** Given request **
Please turn the entries into a Markdown table with the columns Row and Line, starting at the line that contains "Where should I" and ending after the line that contains "[x=1376, y=686]". Leave out blank lines.

** Data for processing **
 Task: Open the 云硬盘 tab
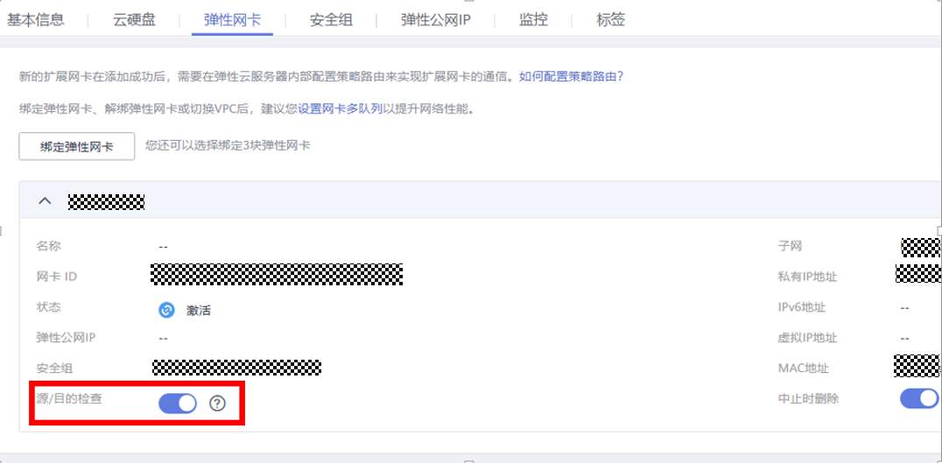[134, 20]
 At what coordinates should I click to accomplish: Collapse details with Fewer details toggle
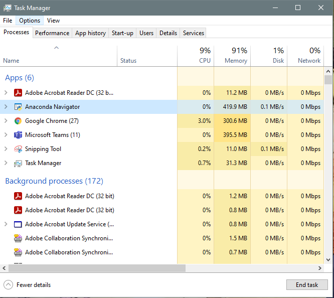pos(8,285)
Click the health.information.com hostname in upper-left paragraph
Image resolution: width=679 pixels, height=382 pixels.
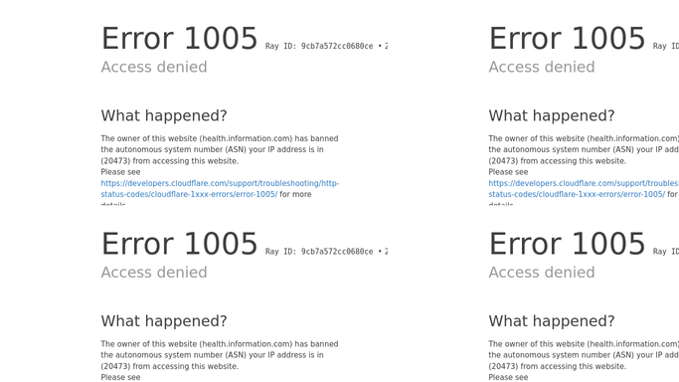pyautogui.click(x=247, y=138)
...
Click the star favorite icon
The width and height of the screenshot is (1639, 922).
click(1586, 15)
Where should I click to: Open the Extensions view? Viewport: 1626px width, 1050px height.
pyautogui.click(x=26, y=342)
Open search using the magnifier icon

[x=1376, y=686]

** Output of the task **
| Row | Line |
|---|---|
| 1 | Where should I click to: Open the Extensions view? Viewport: 1626px width, 1050px height. |
| 2 | pyautogui.click(x=26, y=342) |
| 3 | Open search using the magnifier icon |
| 4 | [x=1376, y=686] |